You should download Gimp. These are two Gimp tutorials that show what Gimp can do: Hand-Drawn Mapping (for the Artistically Challenged) and Creating old, weathered paper using the Gimp. There many other excellent Gimp tutorials in the Guild.

Here is the website for Gimp.

----------


## Sheelon666

Prepares some cover:

 What is the general opinion of Autorealm for mapping?  Been casting about for an alternative while I practise with Gimp (skill level currently about 1-2%) and it seems like a cheap (read free) version of CC3 but with a hell of a lot less whistles and bells.

----------


## Greason Wolfe

If you're interested in AutoRealm, one of the members here (Vandy) compiled all the "Tutorial"/User Guide information into one PDF document located here;

http://www.cartographersguild.com/sh...ll=1#post41356

GW

----------


## Sheelon666

Been reading that today, but just looking for a heads up as to how easy (wrong word choice perhaps) or perhaps worthwhile each investment in time might be.

----------


## Midgardsormr

Autorealm is pretty easy to use, but in my opinion, it doesn't produce very nice-looking results.
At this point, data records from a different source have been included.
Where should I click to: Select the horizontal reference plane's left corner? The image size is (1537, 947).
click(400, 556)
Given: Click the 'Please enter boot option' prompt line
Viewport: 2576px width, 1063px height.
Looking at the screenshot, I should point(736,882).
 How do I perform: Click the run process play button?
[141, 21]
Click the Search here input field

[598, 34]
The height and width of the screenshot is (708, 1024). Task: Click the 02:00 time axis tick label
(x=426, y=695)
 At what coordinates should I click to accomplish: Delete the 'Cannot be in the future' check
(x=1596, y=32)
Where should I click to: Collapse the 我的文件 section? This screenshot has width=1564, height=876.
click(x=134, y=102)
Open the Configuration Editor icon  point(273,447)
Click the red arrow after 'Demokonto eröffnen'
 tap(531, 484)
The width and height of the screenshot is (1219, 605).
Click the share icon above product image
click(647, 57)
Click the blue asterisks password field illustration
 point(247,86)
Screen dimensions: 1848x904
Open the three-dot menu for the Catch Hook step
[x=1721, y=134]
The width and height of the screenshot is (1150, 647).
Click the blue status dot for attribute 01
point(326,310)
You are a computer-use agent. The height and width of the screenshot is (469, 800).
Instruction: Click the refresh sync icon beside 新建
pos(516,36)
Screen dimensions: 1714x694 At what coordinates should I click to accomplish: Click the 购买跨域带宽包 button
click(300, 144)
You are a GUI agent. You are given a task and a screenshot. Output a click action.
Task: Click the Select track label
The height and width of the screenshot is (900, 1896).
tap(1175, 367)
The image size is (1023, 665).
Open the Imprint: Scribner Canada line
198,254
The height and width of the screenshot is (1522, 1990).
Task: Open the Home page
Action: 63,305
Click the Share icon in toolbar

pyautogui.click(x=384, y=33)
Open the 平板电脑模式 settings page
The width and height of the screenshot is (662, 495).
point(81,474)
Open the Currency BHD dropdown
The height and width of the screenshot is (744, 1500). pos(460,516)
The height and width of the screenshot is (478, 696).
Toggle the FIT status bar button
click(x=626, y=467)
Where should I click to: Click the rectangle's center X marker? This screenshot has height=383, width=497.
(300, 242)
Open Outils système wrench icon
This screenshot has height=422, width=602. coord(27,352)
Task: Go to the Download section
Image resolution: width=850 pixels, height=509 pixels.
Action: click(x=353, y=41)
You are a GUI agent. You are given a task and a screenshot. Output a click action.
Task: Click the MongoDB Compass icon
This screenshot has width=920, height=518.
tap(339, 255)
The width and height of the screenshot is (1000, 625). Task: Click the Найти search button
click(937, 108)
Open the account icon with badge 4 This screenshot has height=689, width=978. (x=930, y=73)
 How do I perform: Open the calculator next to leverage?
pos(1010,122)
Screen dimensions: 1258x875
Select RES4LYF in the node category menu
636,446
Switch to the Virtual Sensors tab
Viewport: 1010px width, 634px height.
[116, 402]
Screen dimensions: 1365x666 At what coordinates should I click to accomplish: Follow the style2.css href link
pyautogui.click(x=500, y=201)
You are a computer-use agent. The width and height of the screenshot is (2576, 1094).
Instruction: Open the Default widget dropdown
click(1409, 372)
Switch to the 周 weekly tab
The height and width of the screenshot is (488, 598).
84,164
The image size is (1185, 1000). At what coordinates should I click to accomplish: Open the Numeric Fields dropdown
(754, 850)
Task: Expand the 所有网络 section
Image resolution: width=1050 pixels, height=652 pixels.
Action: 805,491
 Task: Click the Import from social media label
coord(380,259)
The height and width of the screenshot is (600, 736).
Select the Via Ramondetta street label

It's said that the artist is more important than the tool, and that's true, but a good artist will almost always choose the best tools available (unless using a difficult tool is the point of the exercise).

Gimp is the king of free graphics apps, and the tutorials found here can get you mapping in a fraction of the time of trying to figure it out on your own. In addition to the two that Gally recommended, also look into RobA's venerable artistic regional map tutorial.

----------


## Hai-Etlik

Besides The GIMP, you may want to look at Inkscape.  It's more akin to Autorealm in being a vector graphics editor (The GIMP works with raster graphics), though it's a much more general one.  You may find better suited to your your way of working, or you may not, but I recommend you try both.  You may even find it best to start in Inkscape and finish in The GIMP.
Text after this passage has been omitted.